Below are examples of sharing situations:
With strategic partners, including for offering, contracting, and using their products and services, or developed together or that may provide a benefit to you; With companies in the same economic group, to execute the activities subject to the contracts entered into; With financial institutions, funding, insurers for the development of our activities; With regulatory bodies, other public entities, financial system institutions, and third parties, including for compliance and execution of legal, regulatory, and contractual obligations and to protect and exercise regular rights; For compliance with requests, inquiries, and decisions from judicial, administrative, or arbitral authorities; For identification, prevention, and investigation of possible violations or illegal acts (including fraud and money laundering); To prevent risks, fraud, and ensure safety, including utilizing your biometrics (facial, fingerprint, or other) in identification and/or authentication processes in electronic systems of either BASE39 or third parties, who are also Personal Data Controllers; With credit bureaus, including in accordance with the provisions of applicable legislation, such as for compliance with positive registration legislation, in cases of delinquency, among others.
We note that in situations where your consent is required, we will request your "agreement" in due course.
Data Storage
BASE39 informs that the Data collected and processed, in whole or in part, may occasionally be subject to international transfer, for instance, for storage in cloud computing servers located outside Brazil, always as authorized by the Partner Companies and in ways permitted by the LGPD. In case of international transfer, all guidelines set by applicable legislation will be observed, as well as the best practices of information security and privacy will be adopted to ensure the integrity and confidentiality of your Data.
Data Retention Period
The period for which BASE39 maintains the Data depends on the purpose and nature of the data processing, as well as the guidelines provided by the Partner Companies.
Thus, BASE39 ensures that your Data will be processed for the period necessary to comply with legal, regulatory, and contractual obligations, to continue providing and improving our products and services, to manage risks, to exercise regular rights in administrative, judicial, and arbitral processes, and for other purposes provided for in this Policy.
Information Security
At BASE39, we are committed to following the most effective security practices and measures, ensuring that access is controlled and Data is secure and protected.
To protect your Personal Data and provide a secure environment, good information security practices, such as user authentication, access control, data and transaction content anonymization, intrusion prevention and detection, unauthorized access prevention, information leak prevention, periodic vulnerability detection testing, protection against malware, and monitoring activities.
In addition to the protections that BASE39 applies, it is recommended that you have secure behavior, identifying and avoiding situations that may threaten the security of your Data and our products and services. If you identify anything that compromises the security of your Data, it is essential that you contact the Partner Company or us directly via the email feedback@base39.com.br.
Questions about our policy?
If you have any questions or comments regarding this Policy, you may contact us at any time by sending an email to feedback@base39.com.br.
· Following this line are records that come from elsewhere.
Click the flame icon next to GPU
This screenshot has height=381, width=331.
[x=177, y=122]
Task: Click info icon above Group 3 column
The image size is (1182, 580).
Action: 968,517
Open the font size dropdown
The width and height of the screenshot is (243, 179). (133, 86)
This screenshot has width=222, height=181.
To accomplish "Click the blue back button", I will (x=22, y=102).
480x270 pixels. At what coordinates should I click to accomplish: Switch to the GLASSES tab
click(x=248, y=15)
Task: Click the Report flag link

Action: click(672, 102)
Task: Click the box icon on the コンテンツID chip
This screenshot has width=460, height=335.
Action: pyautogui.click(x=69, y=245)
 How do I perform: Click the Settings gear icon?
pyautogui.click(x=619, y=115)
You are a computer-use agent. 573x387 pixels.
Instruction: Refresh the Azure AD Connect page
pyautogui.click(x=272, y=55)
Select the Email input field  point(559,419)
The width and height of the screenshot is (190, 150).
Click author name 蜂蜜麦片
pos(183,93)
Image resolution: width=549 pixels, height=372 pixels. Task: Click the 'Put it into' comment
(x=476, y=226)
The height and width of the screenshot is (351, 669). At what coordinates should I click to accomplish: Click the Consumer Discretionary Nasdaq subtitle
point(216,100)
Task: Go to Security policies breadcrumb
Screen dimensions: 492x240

Updates and Changes to the Policy
This Policy may be modified at any time from time to time, with the latest version always available on our website and platform. Changes will apply from the moment they are made available.
If you do not agree with any changes or provisions of our Policy, we recommend that you immediately stop using any products and/or services provided by BASE39.
We recommend that you check this Policy regularly to be aware of any changes.